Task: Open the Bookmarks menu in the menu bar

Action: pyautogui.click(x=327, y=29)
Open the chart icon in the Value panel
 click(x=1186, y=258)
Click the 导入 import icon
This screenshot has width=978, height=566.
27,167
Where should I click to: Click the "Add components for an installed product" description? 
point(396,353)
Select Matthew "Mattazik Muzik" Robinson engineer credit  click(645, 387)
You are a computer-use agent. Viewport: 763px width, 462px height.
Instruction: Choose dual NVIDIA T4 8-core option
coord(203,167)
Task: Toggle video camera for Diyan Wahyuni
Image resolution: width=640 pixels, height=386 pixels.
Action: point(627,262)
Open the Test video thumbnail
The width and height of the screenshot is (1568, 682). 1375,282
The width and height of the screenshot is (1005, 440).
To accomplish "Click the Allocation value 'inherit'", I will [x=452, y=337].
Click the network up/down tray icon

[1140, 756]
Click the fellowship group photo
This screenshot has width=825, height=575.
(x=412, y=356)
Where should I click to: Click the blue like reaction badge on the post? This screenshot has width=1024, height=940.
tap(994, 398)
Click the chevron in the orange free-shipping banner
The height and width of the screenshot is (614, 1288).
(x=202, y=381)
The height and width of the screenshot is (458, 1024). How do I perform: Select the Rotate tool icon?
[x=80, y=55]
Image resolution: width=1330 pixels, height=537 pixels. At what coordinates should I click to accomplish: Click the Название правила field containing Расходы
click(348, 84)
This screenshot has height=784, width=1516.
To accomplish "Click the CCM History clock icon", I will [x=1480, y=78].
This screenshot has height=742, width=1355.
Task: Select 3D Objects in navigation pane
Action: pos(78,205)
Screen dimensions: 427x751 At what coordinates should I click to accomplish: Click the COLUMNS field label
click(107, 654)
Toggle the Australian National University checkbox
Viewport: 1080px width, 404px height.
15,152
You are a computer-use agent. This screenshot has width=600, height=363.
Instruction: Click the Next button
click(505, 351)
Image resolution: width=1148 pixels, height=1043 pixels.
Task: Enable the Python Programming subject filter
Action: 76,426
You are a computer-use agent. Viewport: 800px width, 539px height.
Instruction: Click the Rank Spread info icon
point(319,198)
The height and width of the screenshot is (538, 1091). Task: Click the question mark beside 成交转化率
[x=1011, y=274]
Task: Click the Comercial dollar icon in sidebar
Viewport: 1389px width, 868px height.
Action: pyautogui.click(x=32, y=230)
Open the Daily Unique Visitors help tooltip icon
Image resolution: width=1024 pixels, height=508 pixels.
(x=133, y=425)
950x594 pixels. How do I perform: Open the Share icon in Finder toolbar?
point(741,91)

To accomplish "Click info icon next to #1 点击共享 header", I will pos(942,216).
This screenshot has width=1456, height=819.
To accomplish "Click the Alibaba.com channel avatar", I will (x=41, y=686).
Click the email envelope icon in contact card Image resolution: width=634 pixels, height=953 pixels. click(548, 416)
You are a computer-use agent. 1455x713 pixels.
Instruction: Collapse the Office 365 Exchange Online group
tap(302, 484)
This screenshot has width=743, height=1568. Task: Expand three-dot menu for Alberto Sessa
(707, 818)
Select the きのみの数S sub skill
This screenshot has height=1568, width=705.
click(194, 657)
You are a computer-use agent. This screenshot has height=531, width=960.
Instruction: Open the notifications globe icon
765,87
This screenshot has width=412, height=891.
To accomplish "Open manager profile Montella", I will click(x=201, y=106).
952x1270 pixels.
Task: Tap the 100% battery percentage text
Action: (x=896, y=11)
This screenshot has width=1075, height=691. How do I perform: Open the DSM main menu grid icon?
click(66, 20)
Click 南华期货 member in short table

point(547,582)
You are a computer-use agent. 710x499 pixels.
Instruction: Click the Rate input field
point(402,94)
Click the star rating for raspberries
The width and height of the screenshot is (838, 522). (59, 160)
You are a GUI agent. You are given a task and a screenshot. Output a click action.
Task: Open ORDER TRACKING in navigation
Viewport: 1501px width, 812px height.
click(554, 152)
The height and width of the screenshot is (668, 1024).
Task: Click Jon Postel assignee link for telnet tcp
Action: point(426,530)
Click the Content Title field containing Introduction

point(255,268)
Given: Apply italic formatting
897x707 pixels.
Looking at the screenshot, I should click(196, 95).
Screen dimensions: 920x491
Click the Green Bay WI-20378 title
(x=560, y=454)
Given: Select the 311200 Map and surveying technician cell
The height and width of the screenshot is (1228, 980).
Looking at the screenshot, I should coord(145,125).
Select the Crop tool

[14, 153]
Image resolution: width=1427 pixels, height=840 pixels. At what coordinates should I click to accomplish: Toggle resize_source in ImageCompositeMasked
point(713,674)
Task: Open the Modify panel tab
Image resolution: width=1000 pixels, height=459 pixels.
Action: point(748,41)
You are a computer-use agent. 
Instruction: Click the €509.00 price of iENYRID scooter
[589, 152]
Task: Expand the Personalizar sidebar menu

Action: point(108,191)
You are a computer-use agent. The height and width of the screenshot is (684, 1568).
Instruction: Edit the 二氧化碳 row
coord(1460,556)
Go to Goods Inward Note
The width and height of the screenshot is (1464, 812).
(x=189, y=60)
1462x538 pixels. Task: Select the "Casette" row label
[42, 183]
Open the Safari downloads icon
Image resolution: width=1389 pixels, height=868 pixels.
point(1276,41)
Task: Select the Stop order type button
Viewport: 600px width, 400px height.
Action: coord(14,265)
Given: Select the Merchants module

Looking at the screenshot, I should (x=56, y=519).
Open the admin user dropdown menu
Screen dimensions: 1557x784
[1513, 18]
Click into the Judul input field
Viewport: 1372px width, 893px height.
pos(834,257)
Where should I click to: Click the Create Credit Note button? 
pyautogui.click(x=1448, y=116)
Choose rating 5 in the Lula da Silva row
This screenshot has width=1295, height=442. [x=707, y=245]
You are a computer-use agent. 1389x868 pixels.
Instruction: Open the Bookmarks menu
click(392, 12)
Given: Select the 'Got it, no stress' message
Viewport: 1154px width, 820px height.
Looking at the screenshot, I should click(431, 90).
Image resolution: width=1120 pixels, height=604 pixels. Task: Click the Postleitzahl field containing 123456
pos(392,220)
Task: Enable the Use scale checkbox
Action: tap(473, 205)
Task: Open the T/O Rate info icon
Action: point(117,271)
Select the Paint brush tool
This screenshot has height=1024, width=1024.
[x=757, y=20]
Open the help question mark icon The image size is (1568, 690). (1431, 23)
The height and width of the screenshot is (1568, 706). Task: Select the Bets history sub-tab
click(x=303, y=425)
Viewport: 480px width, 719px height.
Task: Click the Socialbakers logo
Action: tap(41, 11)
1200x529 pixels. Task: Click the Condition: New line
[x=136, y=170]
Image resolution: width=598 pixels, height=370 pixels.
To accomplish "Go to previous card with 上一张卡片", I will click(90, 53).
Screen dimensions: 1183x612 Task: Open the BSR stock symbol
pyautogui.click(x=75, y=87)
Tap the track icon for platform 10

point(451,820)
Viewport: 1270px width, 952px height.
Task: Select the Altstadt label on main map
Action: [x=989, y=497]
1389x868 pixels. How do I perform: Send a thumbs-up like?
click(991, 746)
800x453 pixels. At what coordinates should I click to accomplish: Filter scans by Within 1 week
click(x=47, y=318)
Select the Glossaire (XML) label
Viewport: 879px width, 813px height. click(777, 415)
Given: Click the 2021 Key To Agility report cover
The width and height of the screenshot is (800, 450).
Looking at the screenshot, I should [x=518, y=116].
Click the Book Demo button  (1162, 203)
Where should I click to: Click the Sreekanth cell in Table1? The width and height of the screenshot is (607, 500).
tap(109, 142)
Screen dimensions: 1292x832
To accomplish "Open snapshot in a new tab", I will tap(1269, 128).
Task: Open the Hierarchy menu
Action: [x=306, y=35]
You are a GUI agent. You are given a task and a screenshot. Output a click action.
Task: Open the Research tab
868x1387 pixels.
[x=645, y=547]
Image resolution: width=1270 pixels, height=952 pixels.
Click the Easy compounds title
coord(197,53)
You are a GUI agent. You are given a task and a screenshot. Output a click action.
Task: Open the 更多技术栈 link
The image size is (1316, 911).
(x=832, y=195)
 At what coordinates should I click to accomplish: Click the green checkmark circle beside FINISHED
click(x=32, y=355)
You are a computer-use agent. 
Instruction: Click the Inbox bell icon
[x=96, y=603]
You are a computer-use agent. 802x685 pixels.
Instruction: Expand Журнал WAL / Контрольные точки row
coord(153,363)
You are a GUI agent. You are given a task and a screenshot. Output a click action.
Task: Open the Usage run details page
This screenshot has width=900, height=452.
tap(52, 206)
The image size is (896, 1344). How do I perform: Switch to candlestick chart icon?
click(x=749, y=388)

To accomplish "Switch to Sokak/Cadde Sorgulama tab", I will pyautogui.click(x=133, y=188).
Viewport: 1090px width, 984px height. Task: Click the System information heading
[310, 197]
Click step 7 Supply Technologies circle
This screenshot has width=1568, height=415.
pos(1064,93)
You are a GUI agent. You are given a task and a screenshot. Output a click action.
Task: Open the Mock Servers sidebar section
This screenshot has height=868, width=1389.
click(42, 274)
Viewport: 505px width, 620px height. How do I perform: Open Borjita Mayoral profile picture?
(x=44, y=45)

**Job:** Put the lines of the records above into a numbered list, leaving out any blank lines. Start at the line that contains "You are a computer-use agent. The" and end at the line that contains "Action: coord(14,265)", including both of those lines.

**Output:**
1. You are a computer-use agent. The height and width of the screenshot is (684, 1568).
2. Instruction: Edit the 二氧化碳 row
3. coord(1460,556)
4. Go to Goods Inward Note
5. The width and height of the screenshot is (1464, 812).
6. (x=189, y=60)
7. 1462x538 pixels. Task: Select the "Casette" row label
8. [42, 183]
9. Open the Safari downloads icon
10. Image resolution: width=1389 pixels, height=868 pixels.
11. point(1276,41)
12. Task: Select the Stop order type button
13. Viewport: 600px width, 400px height.
14. Action: coord(14,265)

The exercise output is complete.